17 years ago I went to the theater and saw Sylvester Stallone’s Judge Dredd.  A decision I still regret.  I can’t tell you why I did it other than I had no life and thus nothing better to do.  It looked like it would be loud, agonizing crap.  It was.  Every thing about it was awful, hokey and stupid.  From its hammy performances, everyone is always ACTING, to its idiotic costumes.  Stallone looked like a shiny, idiotic, football player from a planet in the Flash Gordon universe.  The plot was stuffed with silly conspiracies about clone judges, there was a 10 foot tall killer robot, an evil twin brother, cannibal hillbilly mutants and Rob Schneider screaming at all of it.  He’s practically a template for Jar Jar Binks.  Judge Dredd stands as a textbook example of how bloated, big budget movie making can go completely haywire at every single turn because bad ideas and egos run unchecked.  It was a massive failure for Stallone and indicated that the comeback he was on after Cliffhanger and Demolition Man was not meant to last.  Despite all of that,17 years later, I went to go see Dredd again.  Even though now I have a life and better things to do.

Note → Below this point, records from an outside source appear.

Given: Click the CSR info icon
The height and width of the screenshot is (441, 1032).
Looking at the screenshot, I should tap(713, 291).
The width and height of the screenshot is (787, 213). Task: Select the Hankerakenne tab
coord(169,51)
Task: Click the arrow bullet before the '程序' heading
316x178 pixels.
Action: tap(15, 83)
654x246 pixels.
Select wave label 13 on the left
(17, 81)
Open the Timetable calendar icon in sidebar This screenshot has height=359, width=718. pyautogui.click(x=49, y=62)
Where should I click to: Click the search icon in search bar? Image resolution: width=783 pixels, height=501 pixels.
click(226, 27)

Dredd fans, whoever they are, kept hope alive that someone would eventually adapt their violent, sadistic underground comic with a bit more respect to the source material.  Something as simple as keeping his helmet on, one of Dredd’s defining characteristics, was something the old movie couldn’t adhere to.  Stallone lasted 10 minutes in that helmet before he had to flash his meaty mug.  Patience pays off and 17 years later this Dirty Harry of the future has another chance at movie success, and lucky for him, the people making Dredd took note of every single thing Stallone’s movie attempted and have done the exact opposite.  Where there was gloss, there’s now grit.  Where there was sprawling, incoherent story, there’s concise, tight plotting.  Where the first film was tepidly R-rated, the producers were begging for a PG-13 rating, there is now uncompromised R-rated mayhem.  Where the helmet came off, it now stays on.  That’s more like it.  Dredd is a grizzled piece of sci-fi pulp which stays focused and on target, refusing to be distracted by killer robots, twin brothers or annoying sidekicks.

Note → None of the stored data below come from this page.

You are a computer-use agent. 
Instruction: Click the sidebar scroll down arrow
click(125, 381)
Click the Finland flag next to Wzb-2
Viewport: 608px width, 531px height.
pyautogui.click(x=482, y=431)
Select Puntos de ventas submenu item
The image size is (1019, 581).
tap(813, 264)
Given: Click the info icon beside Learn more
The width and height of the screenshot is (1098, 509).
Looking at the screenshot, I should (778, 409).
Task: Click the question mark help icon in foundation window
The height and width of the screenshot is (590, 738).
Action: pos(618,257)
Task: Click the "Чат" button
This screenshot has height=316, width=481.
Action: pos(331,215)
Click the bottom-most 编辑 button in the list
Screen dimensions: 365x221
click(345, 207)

Set in the distant future, America’s remains are walled up in Mega City, a sprawling, metropolis which houses the remaining populace, stretching the entire northeast of the continent.  The rest is nuclear wasteland.  Chaos and mayhem reign supreme and left to control the anarchy are judges, cops who confront, prosecute and judge law breakers in a matter of seconds.  It usually results in people being shot and recycled.  Visions of Soylent Green?  Dredd focuses it’s story on one 200 story apartment complex, there are hundreds, where a drug lord named Mama (Lena Headey) distributes slo-mo, a mind altering substance which slows down human perception to 1% of normal speed.  In short, everything becomes incredibly psychedelic and groovy looking in the best White Rabbit kind of way.  Mama has some underlings skinned, yes skinned, and thrown off the 200th floor for being stupid, which is just sick and twisted enough to warrant the attention of the authorities.  It’s a judgement call really.  Dredd shows up, rookie partner with psychic abilities in tow, and the carnage begins.  Mama walls up the building and sets her small army out to kill Dredd and the mandatory rookie partner, something which of course proves much more difficult than anticipated.  That’s Dredd in a nutshell.  Two cops stuck in a building with a bunch of people out to shoot them in the head.  And everything is so much better that way.

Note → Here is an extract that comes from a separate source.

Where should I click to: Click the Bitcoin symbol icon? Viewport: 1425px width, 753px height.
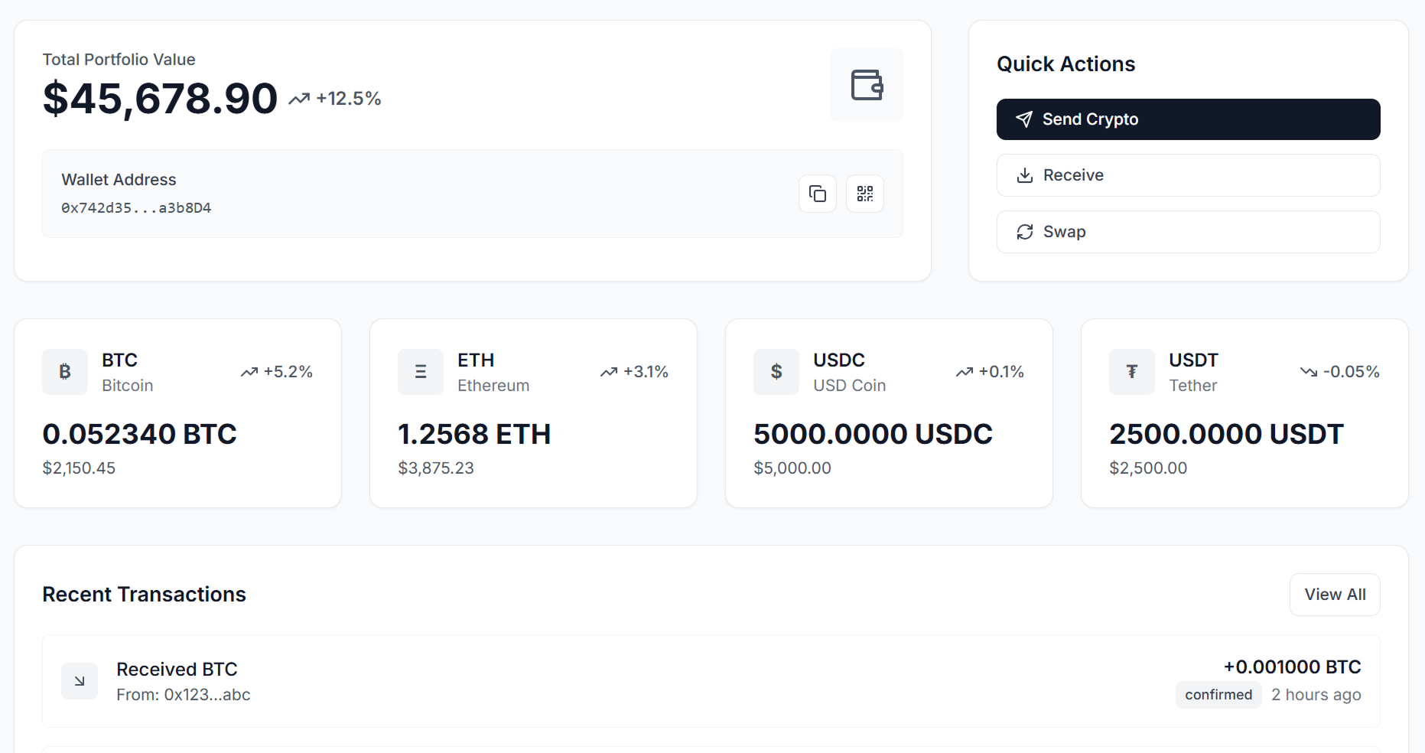tap(65, 372)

The scope and tone of Dredd is more compact and accessible than it’s gargantuan, cartoonish predecessor.  Mega City is 100’s of square miles of urban sprawl we can get a sense of realism from.  Director Pete Travis doesn’t over glitz his urban Hell of the future, instead opting to build a world which looks convincing and believable.  His FX guys use CGI to construct visuals we can believe in, not create a fabricated fantasy land which feels tactless and looks silly.  Also, the contained, ‘day in the life of a judge’ styled story keeps all the tendencies to indulge in future shock at arms length.  There are even some clever satirical barbs here and there.  After a massive gun battle with scores of dead pedestrians the PA system flippantly states that the food court will reopen in 30 minutes.  Paul Verhoven would approve.  Alex Garland’s screenplay sticks to the basics and doesn’t wonder off task, but if there’s a downside it’s that the grim sense of humor is dished out too sparingly.  A few more pointed barbs could have lightened the mood which does grow somewhat oppressive as things march on.  For a bit I thought Dredd might be an heir to Verhoven’s classic Robo Cop, but such grandiosity not in the cards.  Those who complain that Dredd is too similar too this years underground Korean import The Raid will be hard to argue against.  They are nearly identical movies and in a fight I take The Raid, but that’s no knock against Dredd.  It isn’t fair to complain when something isn’t as crazy as the craziest thing ever.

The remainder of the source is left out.